● **The task**
Below are entries. Reproduce exactly the lines between the line holding "[Barrierefreiheitsmenü] (8, 91)" and the line holding "ADFC-Mitgliedschaft (65, 2366)", inclusive, and only those.

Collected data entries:
______________________________

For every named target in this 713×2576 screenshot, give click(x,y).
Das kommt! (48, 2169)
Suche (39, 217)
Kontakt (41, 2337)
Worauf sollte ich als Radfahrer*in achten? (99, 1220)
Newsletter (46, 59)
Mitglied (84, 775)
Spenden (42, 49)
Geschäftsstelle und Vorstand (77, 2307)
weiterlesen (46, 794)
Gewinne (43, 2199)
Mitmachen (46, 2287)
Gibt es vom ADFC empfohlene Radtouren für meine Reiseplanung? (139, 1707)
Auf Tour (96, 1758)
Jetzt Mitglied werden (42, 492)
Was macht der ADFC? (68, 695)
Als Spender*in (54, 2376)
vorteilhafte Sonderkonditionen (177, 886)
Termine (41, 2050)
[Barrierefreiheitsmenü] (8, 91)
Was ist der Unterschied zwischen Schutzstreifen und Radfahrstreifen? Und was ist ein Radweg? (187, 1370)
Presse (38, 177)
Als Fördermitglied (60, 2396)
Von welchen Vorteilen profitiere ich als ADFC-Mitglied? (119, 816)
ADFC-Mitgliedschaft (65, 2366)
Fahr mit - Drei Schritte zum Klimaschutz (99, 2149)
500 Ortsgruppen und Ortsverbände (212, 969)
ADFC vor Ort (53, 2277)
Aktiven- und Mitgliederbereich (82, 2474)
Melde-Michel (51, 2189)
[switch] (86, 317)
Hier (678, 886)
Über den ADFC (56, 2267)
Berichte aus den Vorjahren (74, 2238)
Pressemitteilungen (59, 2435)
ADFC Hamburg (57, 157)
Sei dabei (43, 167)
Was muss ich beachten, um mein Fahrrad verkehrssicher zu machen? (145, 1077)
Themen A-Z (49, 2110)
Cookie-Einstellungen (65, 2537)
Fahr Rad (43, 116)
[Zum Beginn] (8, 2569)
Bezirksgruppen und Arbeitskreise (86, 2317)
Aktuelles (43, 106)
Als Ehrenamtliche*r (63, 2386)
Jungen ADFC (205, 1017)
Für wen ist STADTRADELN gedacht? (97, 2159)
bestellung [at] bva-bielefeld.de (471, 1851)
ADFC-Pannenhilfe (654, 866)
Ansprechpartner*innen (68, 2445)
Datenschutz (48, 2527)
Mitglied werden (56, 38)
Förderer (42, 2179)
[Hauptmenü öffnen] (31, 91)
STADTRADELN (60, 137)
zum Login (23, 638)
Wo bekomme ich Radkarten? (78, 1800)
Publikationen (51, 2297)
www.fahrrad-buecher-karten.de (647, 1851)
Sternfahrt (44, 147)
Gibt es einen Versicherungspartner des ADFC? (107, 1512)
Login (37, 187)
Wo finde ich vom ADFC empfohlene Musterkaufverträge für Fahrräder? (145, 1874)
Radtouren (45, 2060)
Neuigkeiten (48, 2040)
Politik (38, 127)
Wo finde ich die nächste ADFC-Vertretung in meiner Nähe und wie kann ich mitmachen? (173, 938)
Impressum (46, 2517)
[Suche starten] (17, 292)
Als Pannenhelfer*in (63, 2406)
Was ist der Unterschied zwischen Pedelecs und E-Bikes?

______________________________

● **Answer to the exercise**
[Barrierefreiheitsmenü] (8, 91)
Was ist der Unterschied zwischen Schutzstreifen und Radfahrstreifen? Und was ist ein Radweg? (187, 1370)
Presse (38, 177)
Als Fördermitglied (60, 2396)
Von welchen Vorteilen profitiere ich als ADFC-Mitglied? (119, 816)
ADFC-Mitgliedschaft (65, 2366)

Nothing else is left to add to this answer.